En resumen, el cuadro epidemiológico -concluye- es sorprendentemente consistente con una forma de contagio cultural. Solo donde había una creencia preexistente sobre una maldición de baile, la angustia psicológica se podía convertir en la forma de una danza frenética.
Otro punto que solventa esta teoría es que entonces bailar era tanto la enfermedad, como la cura. En 1518, por ejemplo, las autoridades contrataron bailarines e incluso músicos para que las personas se mantuvieran en movimiento. Por supuesto, eso solo habría empeorado la curva de contagio psíquico.
Con respecto al baile como cura, uno de los ejemplos más notables es el de la tarantella. Este baile, surgido en Italia en el siglo XIII, tenía la capacidad de ser el único antídoto conocido ante la picadura de una tarántula o un escorpión, ya que se creía que permitía separar el veneno de la sangre.
Por supuesto, resulta imposible comprobar su efectividad, si aquellos a los que les funcionaba realmente habían sido picados o el hecho de ver bailar a alguien despertaba sus temores y a la faena se lanzaban. Un estudio del fenómeno de 1959 realizado por Ernesto de Martino, profesor de historia religiosa, reveló que la mayoría de los casos se producían en personas que creían que estaban infectados debido a que habían tenido contacto con alguien que sí había sido picado en algún momento de su vida.
Las pandemias del baile tuvieron también su efecto en el arte y la literatura. Pieter Brueghel ‘el viejo’ realizó un grabado que luego inspiró los de Hendrik Hondius e incluso a Pieter Brueghel ‘el joven’, que replicó trabajos de su padre pero agregando color. La Danza de la Muerte o Danza Macabra, por ejemplo, fue un género que se popularizó desde fines de la Edad Media, en la que personificaba a la muerte como un esqueleto, que invitaba a miembros de todos los estratos sociales, de emperadores a campesinos, a un baile que significaba el fin de sus días.

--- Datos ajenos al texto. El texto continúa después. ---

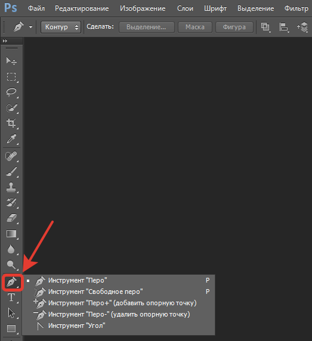Select the Eraser tool
Screen dimensions: 312x341
[x=11, y=218]
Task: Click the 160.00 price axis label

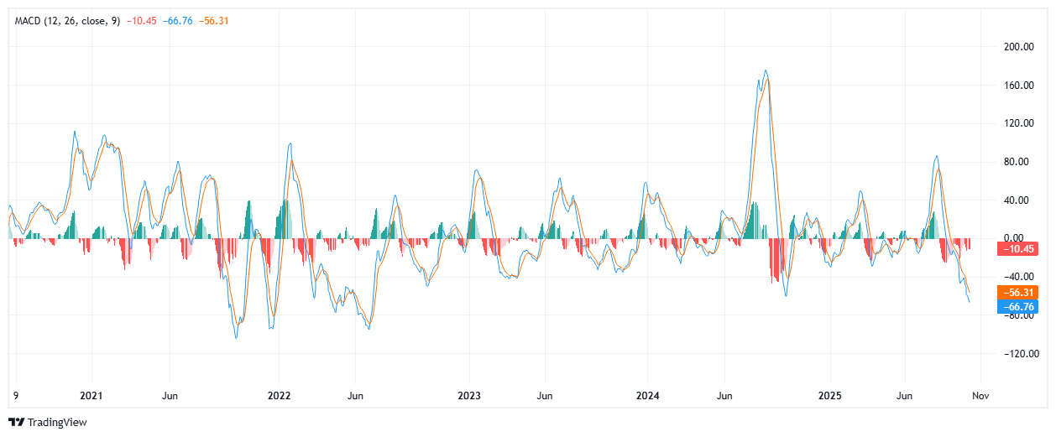Action: click(1018, 86)
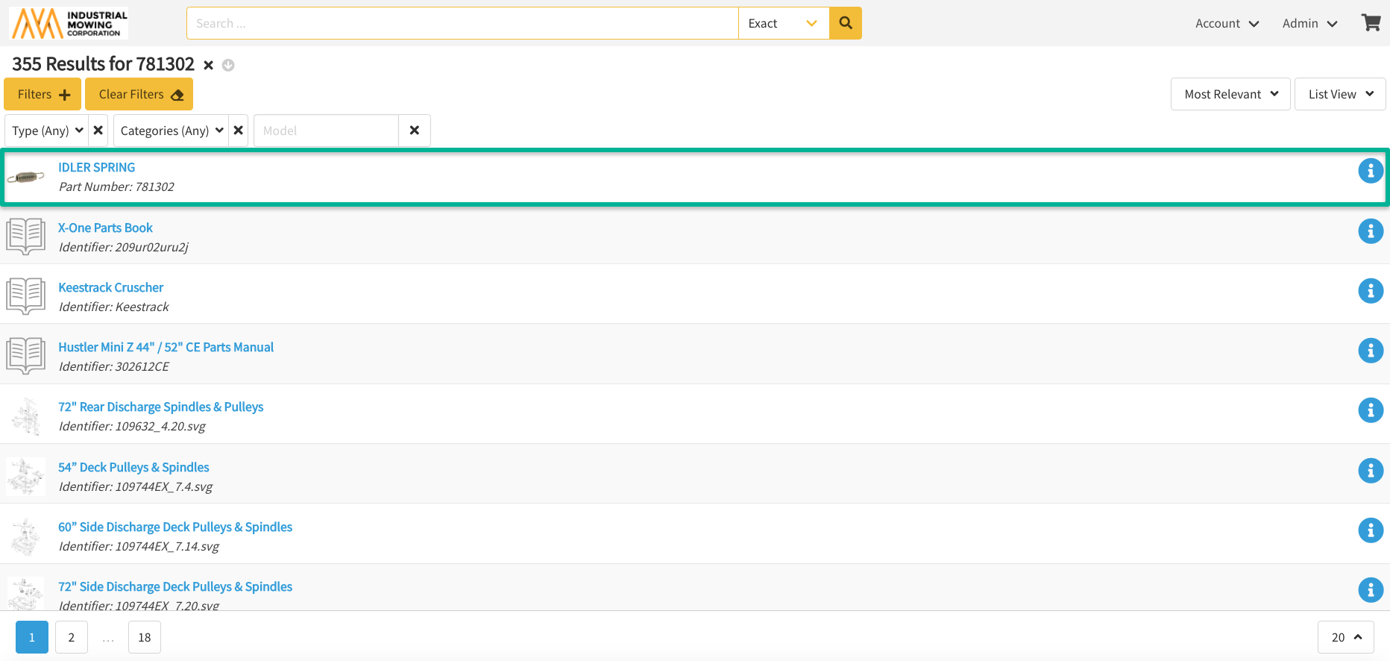This screenshot has height=661, width=1390.
Task: Go to page 2 of results
Action: pos(72,637)
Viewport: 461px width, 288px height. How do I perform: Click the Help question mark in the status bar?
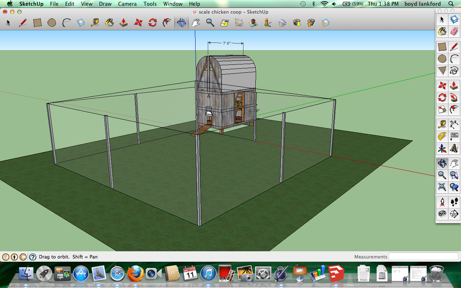tap(32, 257)
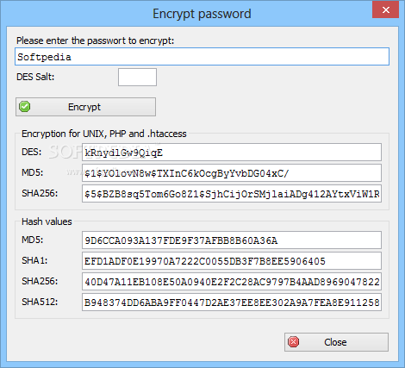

El esqueleto ya tenía en si una carga simbólica, ya que se capturaba de la tradición estética del Memento Mori, la calavera como símbolo de que la muerte es inevitable que surgió como expresión en el arte católico y que en esta parte de mundo tiene cierta familiaridad con la mexicana Catrina, la calavera garbancera de José Guadalupe Posada que se convirtió en la imagen global del Día de los Muertos.
La Danza de la Muerte tuvo muchas representaciones, pero una de las más famosas es la de Hans Holbein ‘el joven’, quien alrededor de 1526 realizó una serie de xilografías en madera para un libro; hasta ese momento solo había recreaciones en cuadros, por lo que llevó la experiencia al interior de los hogares.
Existen teorías sobre que las danzas macabras tuvieron sus propias expresiones bailables, e incluso en teatro a lo largo del siglo XIV. En los libros, la versión en castellano más antigua, La Danza general de la Muerte, se encuentra en la Biblioteca de El Escorial y fue compuesta a principios del siglo XV.
Entre otros, autores como el dramaturgo portugués Gil Vicente (1465-1536) o los españoles Alfonso de Valdés (1490–1532) y Juan Alonso de Pedraza (1510 – 1566) también escribieron al respecto e incluso, durante el Barroco, se encuentran referencias en Calderón de la Barca y Quevedo. En El Quijote -capítulo XI, de la segunda parte- Don Quijote y Sancho se cruzan a una compañía de cómicos que representan Las Cortes de la Muerte.
En la música las piezas más destacadas son las del compositor francés Camille Saint-Saëns y la del austro-húngaro Franz Liszt. Mientras que en cine, el arco de referencia es tan grande que incluyen desde la Silly Symphonies, la serie de cortometrajes animados producidos por Disney entre 1929 y 1939, hasta El séptimo sello, de Ingmar Bergman, donde el personaje Jof dice a su esposa: “La Muerte, severa, los invita a danzar. Van cogidos de las manos haciendo una larga cadena y empieza la danza. Delante va la misma Muerte con su guadaña y su reloj de arena.(...) Ya marchan todos, hacia la oscuridad, en una extraña danza. Ya marchan huyendo del amanecer, mientras la lluvia lava sus rostros, surcados por la sal de las lágrimas".